13/08/2026 - Edición Nº1283

Política

CLAVES JURÍDICAS

Despedida por usar el celular: la Justicia de Río Negro puso un límite

12/08/2026 | El tribunal consideró que la empleadora no logró acreditar de manera concreta los hechos invocados para justificar la desvinculación.



La Justicia laboral de Río Negro puso el foco sobre un problema cada vez más frecuente en las relaciones de trabajo: el uso de dispositivos tecnológicos durante la jornada laboral.

En un fallo al que NewsDigitales tuvo acceso, la Cámara Primera del Trabajo de General Roca resolvió el caso “Lara, Cecilia Belén c/ Necchi, Paola Andrea s/ Ordinario” y rechazó la validez del despido con causa de una trabajadora de casas particulares, al considerar que los hechos invocados por la empleadora no habían sido acreditados de manera suficiente.

La trabajadora había sido desvinculada después de cuatro años de relación laboral. Entre los argumentos utilizados para justificar la medida se encontraba el supuesto uso excesivo del celular y de auriculares durante la jornada, además de una presunta situación de riesgo para la menor que se encontraba bajo su cuidado. Para el tribunal, la empleadora no logró demostrar de manera concreta la injuria que habría hecho imposible la continuidad del vínculo.

La importancia de explicar y probar la falta

Uno de los puntos centrales de la sentencia estuvo relacionado con la forma en que fue comunicada la decisión de despedir. Los magistrados consideraron que la notificación no precisó adecuadamente las circunstancias en las que se habrían producido las conductas atribuidas a la trabajadora. La falta de especificación sobre los hechos, horarios y situaciones concretas debilitó la posibilidad de acreditar posteriormente la gravedad de la conducta invocada.

En ese sentido, el tribunal recordó que no alcanza con invocar una pérdida de confianza: cuando el empleador pretende extinguir el contrato con causa, debe acreditar los hechos objetivos que considera constitutivos de la injuria. “La empleadora no ha acreditado los hechos objetivos en los que funda la presunta pérdida de confianza”, sostuvo la sentencia.
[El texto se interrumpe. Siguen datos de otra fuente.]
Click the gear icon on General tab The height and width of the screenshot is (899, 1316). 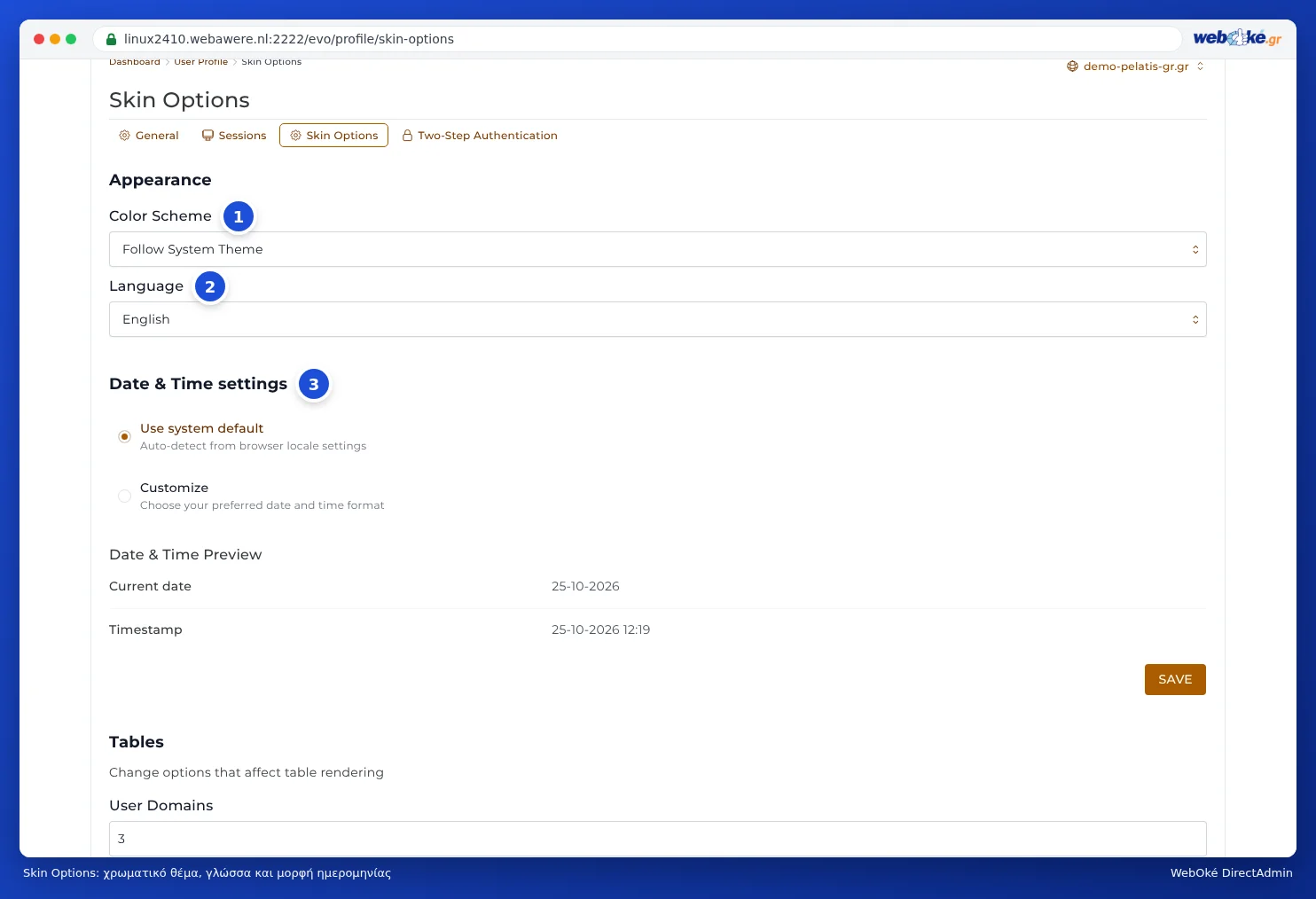[x=124, y=136]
La prueba fue determinante

El fallo también tuvo en cuenta la actividad probatoria desarrollada durante el proceso. La demandada no concurrió a la audiencia de vista de causa y no produjo elementos suficientes que permitieran demostrar el supuesto riesgo generado por la conducta atribuida a la trabajadora.

De esta manera, la Cámara concluyó que los hechos invocados para justificar el despido no habían sido demostrados con el grado de certeza necesario para validar una desvinculación con causa.
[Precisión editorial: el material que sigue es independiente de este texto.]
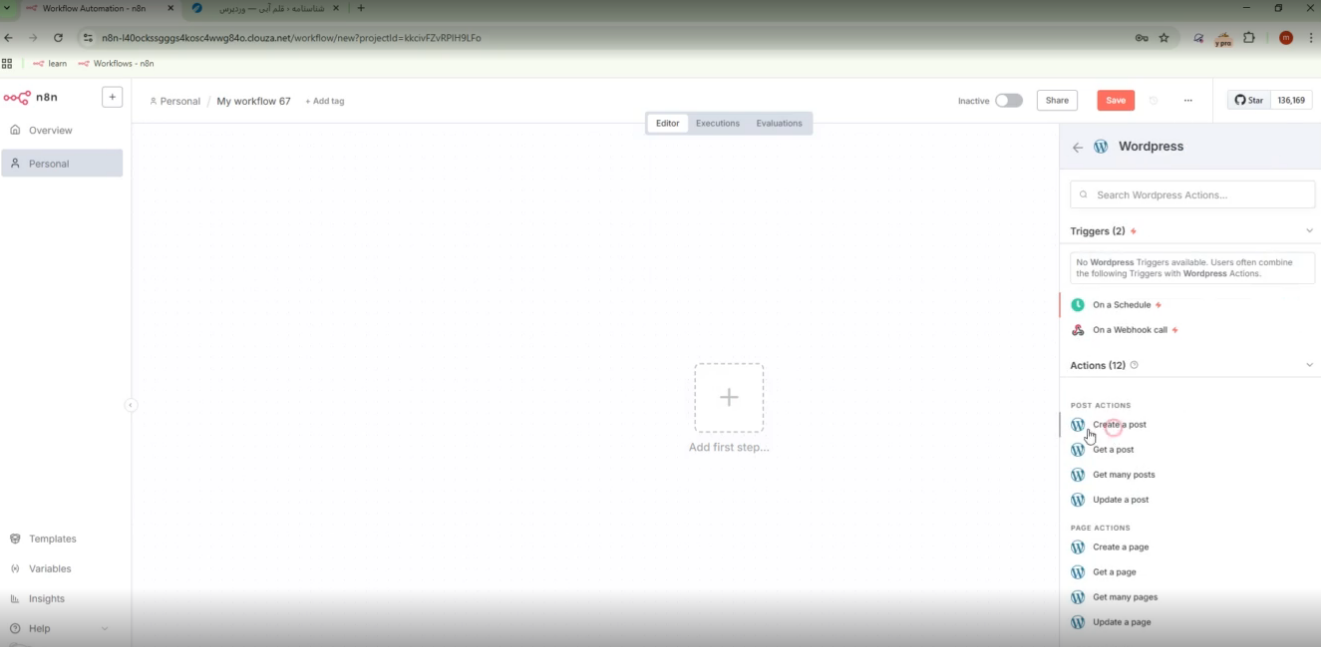Click the plus button next to n8n logo
This screenshot has width=1321, height=647.
(112, 98)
El criterio no significa que el uso indebido del teléfono celular sea imposible de sancionar en una relación laboral. Lo que establece el fallo es que, cuando esa conducta se utiliza como fundamento de un despido con causa, debe existir una descripción concreta de los hechos y una prueba suficiente de su gravedad.

Una condena de más de $3,4 millones

Como consecuencia de la decisión, la empleadora fue condenada al pago de $3.470.294,81, correspondiente a los conceptos indemnizatorios reconocidos en la sentencia, con los intereses calculados conforme al criterio establecido por el tribunal.

En cambio, la Cámara rechazó el planteo relacionado con una supuesta deficiente registración laboral, al considerar que no existían elementos probatorios suficientes para apartarse de los registros oficiales.

Tecnología y relaciones laborales

El caso adquiere particular interés porque introduce una cuestión que atraviesa cada vez más ámbitos laborales: cuál es el límite entre el uso personal de la tecnología y las obligaciones que pesan sobre el trabajador durante la jornada. 

El celular puede ser objeto de restricciones dentro de determinados ámbitos de trabajo y su utilización puede eventualmente constituir una falta disciplinaria, pero para que una conducta de ese tipo justifique la máxima sanción laboral, no basta con una acusación genérica.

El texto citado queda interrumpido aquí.